*What you should do*.
Skip the images. Copy the records exactly as written.

Stored items
***

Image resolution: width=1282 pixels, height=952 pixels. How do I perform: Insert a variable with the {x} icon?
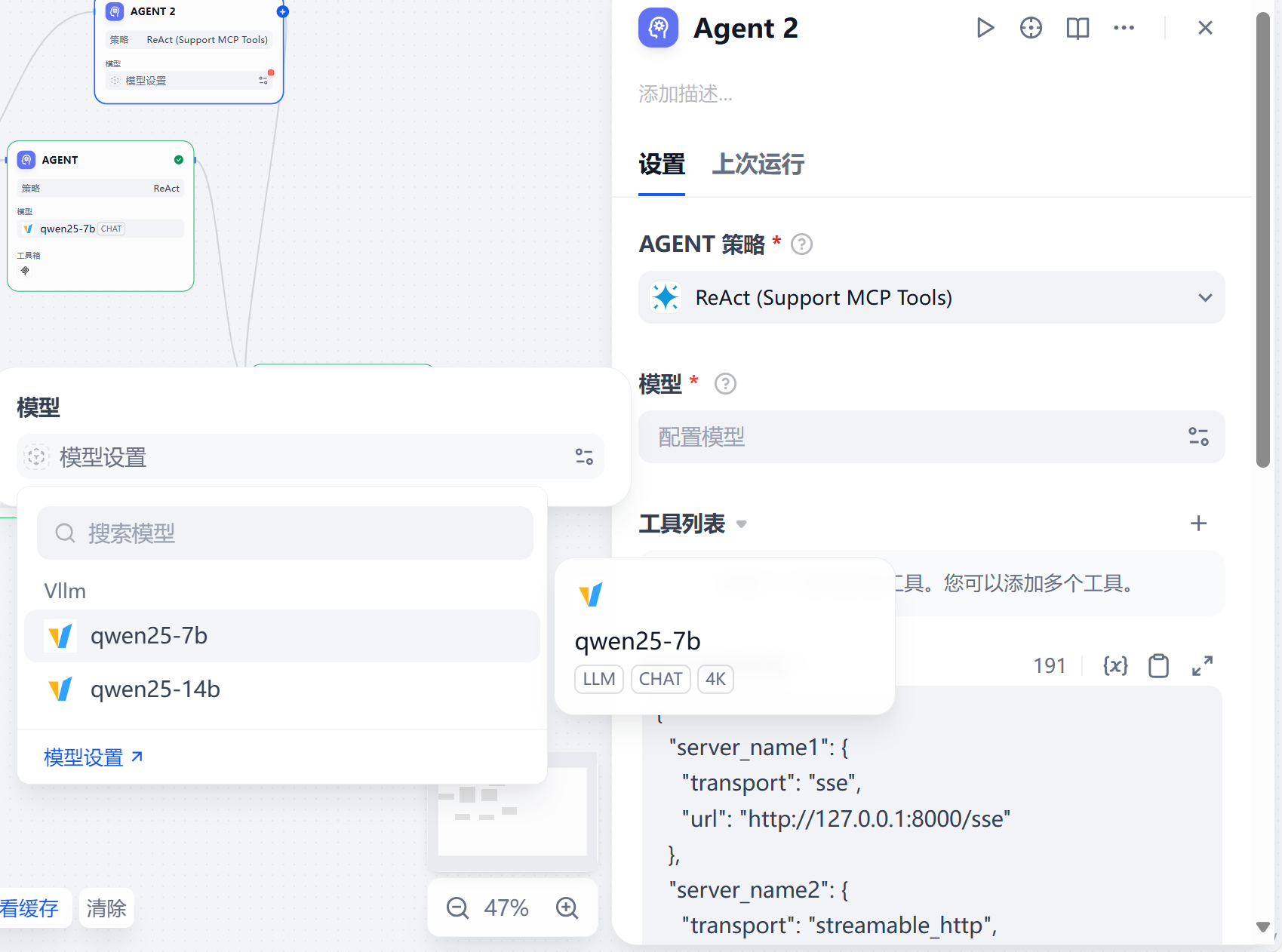(x=1114, y=665)
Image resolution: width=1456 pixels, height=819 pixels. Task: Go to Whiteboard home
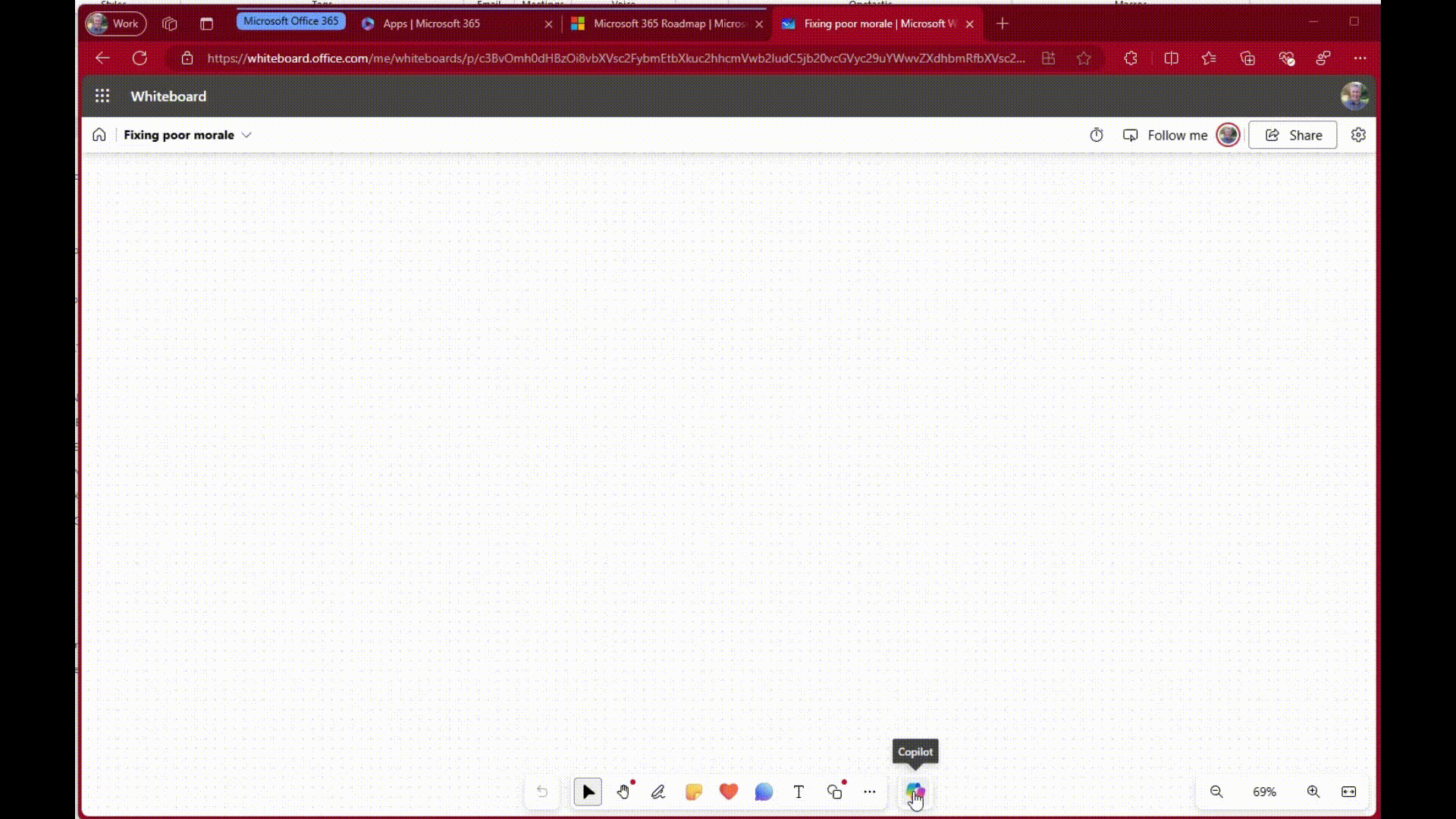[x=99, y=135]
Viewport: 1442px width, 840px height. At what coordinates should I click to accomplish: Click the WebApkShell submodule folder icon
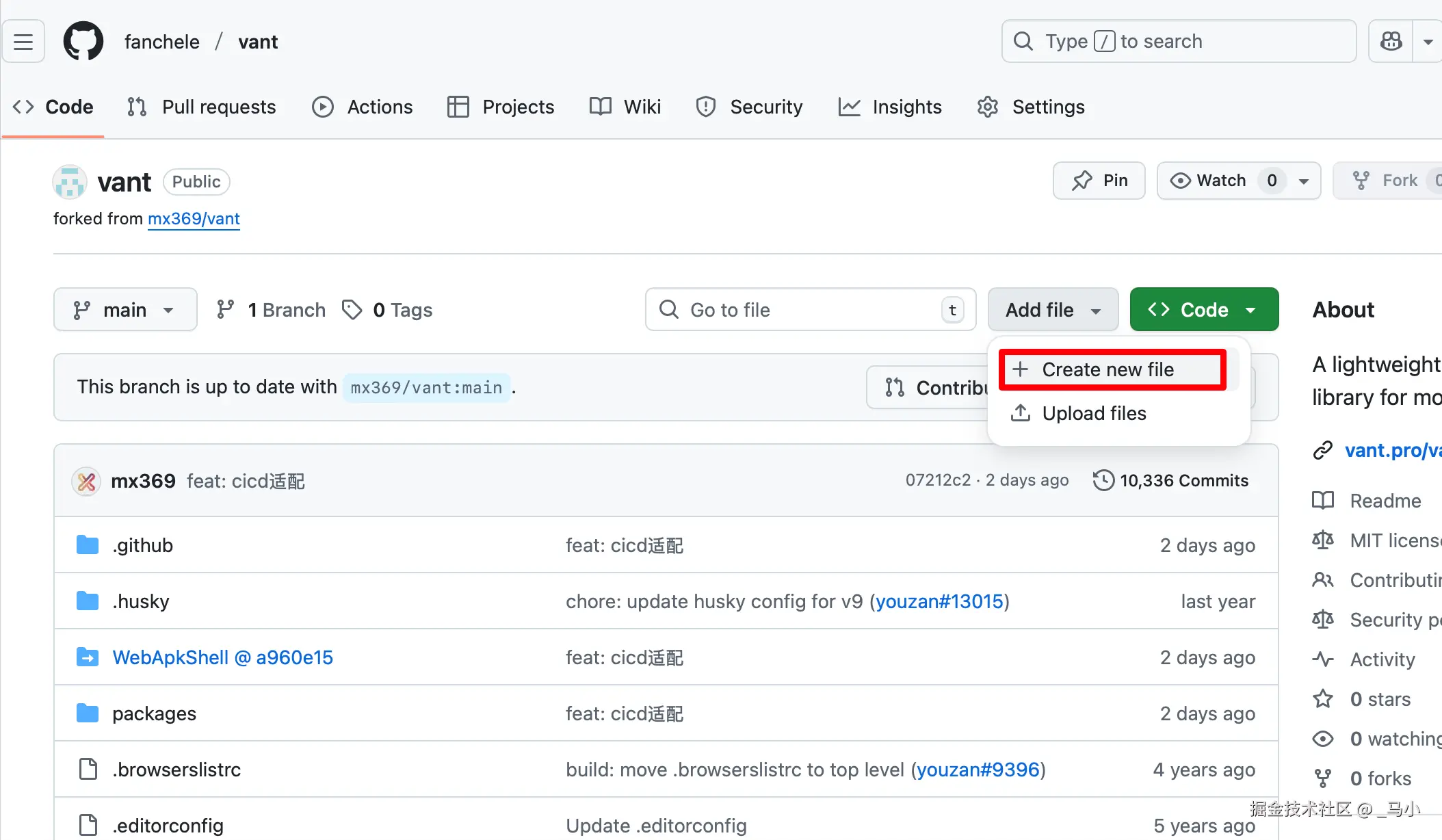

***

*Completed task*.
Image resolution: width=1282 pixels, height=952 pixels. How do I perform: Insert a variable with the {x} icon?
(x=1114, y=665)
Image resolution: width=1456 pixels, height=819 pixels. Task: Go to Whiteboard home
[x=99, y=135]
Viewport: 1442px width, 840px height. At what coordinates should I click to accomplish: Click the WebApkShell submodule folder icon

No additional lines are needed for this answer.